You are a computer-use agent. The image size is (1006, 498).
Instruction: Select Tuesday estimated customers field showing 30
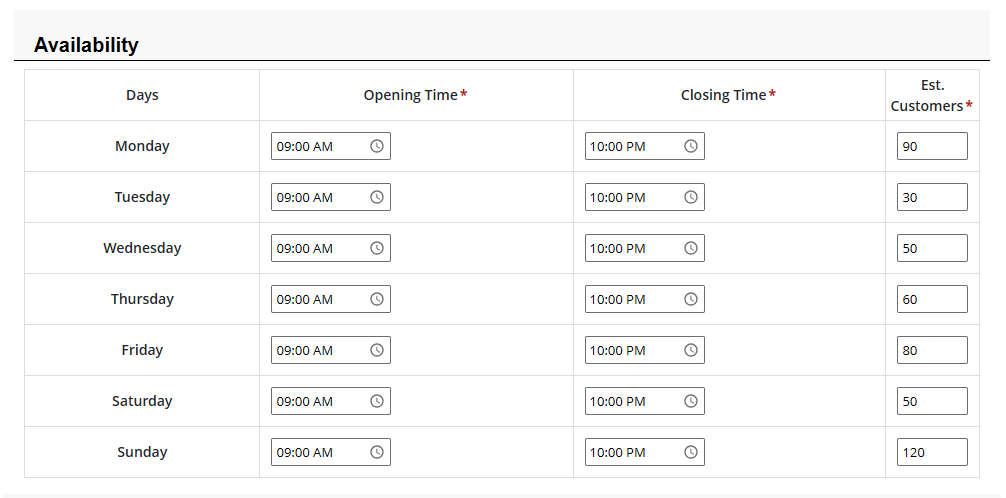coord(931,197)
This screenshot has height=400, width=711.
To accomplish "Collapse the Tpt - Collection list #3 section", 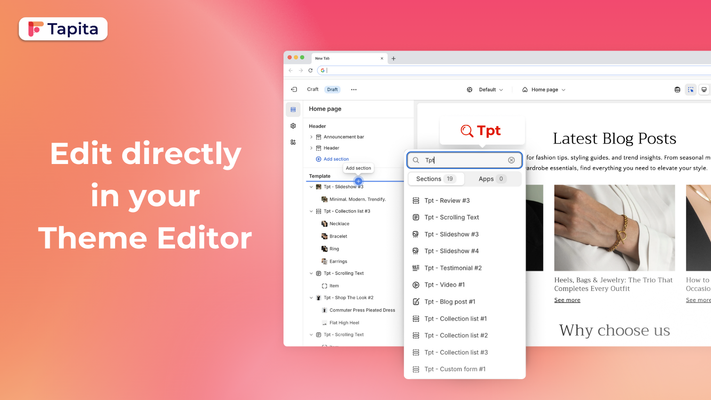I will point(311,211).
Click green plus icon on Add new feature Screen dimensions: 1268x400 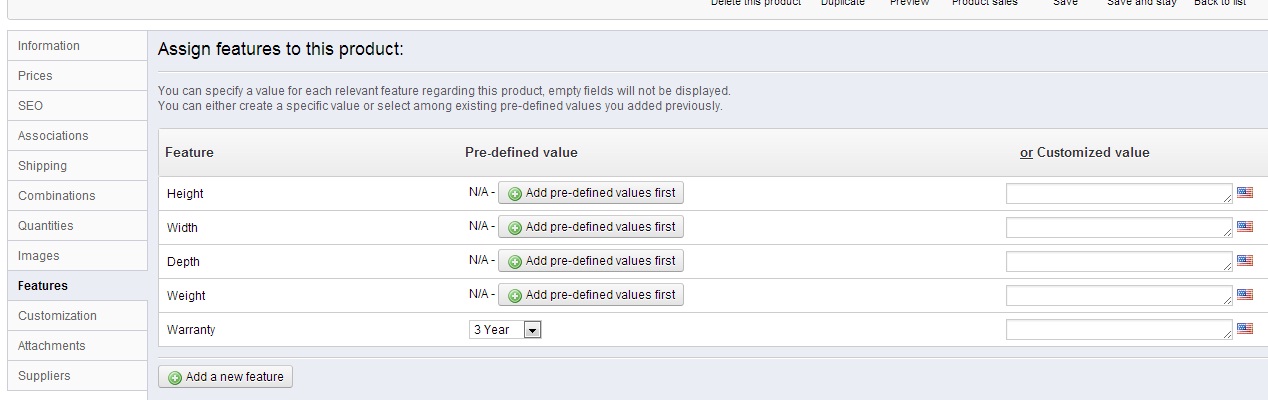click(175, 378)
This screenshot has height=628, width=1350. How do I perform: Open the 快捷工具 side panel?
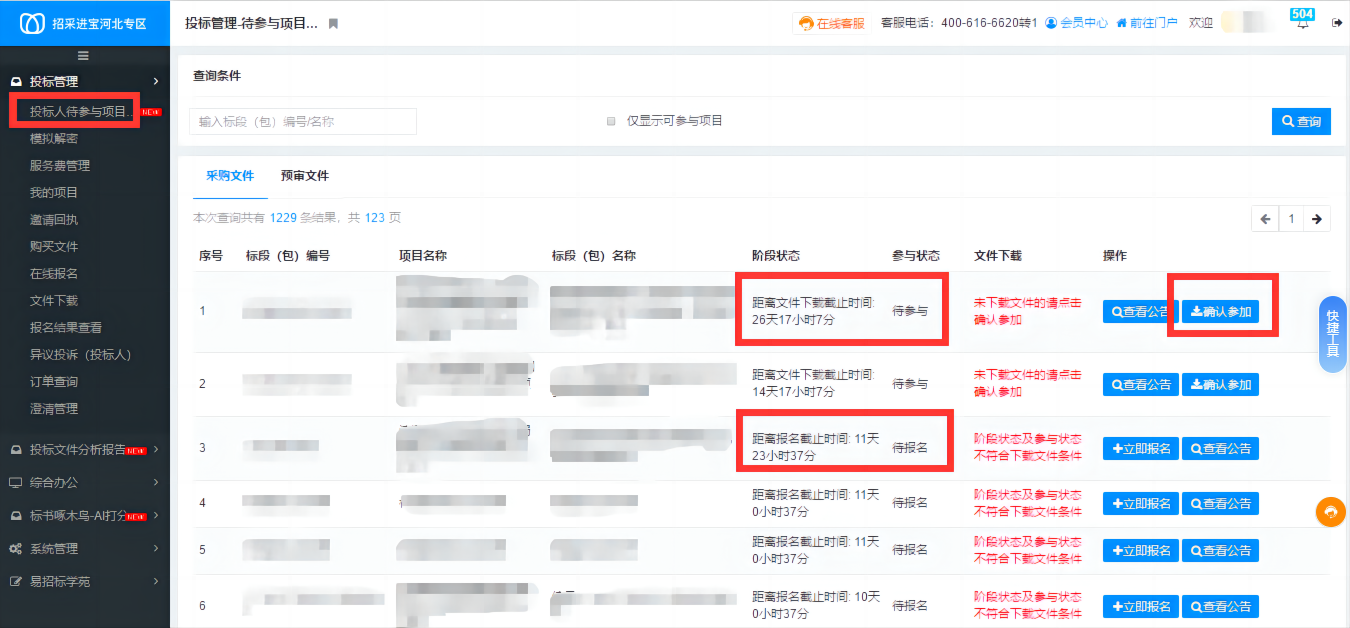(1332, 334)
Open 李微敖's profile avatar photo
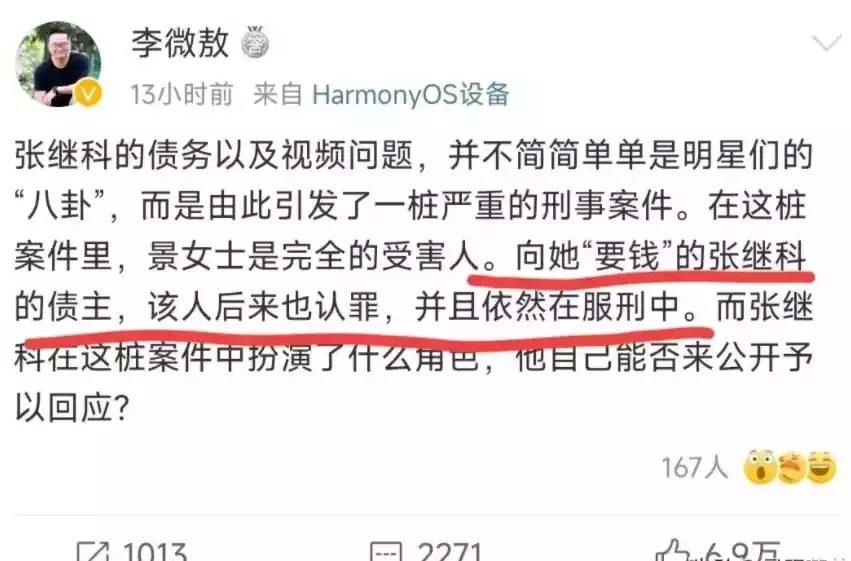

***

Directions: Reproduce nothing but the lines from the line containing "This screenshot has height=628, width=1350." through the last line of the data above, exactly as written and without pictures.

Expected output:
This screenshot has height=628, width=1350. How do I perform: Open the 快捷工具 side panel?
(1332, 334)
Open 李微敖's profile avatar photo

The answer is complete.